Denn die Wahrscheinlichkeit, dass Putins Herrschaftssystem kollabiert, tendiert jetzt gegen Null. Auf wichtigen Ebenen hat der Machthaber Säuberungsaktionen vorgenommen und zugleich die eigene Garde massiv aufgerüstet. Auch an der Front in der Ukraine zeigt sich, dass Russland aus seinen Fehlern des Vorjahres gelernt hat. Auch wenn es niemand gerne im Westen hört: Die ukrainische Großoffensive war bislang eine schmerzhafte und verlustreiche Enttäuschung.

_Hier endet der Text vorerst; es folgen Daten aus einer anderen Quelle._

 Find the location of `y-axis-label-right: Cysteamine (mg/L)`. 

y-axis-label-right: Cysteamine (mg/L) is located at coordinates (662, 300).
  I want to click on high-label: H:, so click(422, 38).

Trotz massiver westlicher Waffenlieferungen ist es der Armee von Präsident Selenskyj nicht einmal gelungen, die Hauptverteidigungslinien der Russen auch nur an einer Stelle zu durchbrechen. Ein paar unwichtige Dörfer wurden befreit – mehr nicht. Der Krieg um die Ukraine ist in einer blutigen Pattsituation gefangen. Das liegt auch daran, dass Kampfmoral, Rüstungskapazitäten und Logistik der russischen Armee besser sind, als manche im Westen der Öffentlichkeit weismachen wollen. Oder wie auch das Schicksal Prigoschins zeigt: Putin zu unterschätzen, ist ein Fehler.
Der Westen sollte sich daher die Frage stellen, wann der Zeitpunkt gekommen ist, um mit dem Kreml ernsthaft über einen Waffenstillstand zu verhandeln. Oder: Wie viele Menschen sollen noch ihr Leben an der Front lassen, bis die Konfliktparteien erkennen, dass es keine militärische Lösung in diesem Krieg gibt?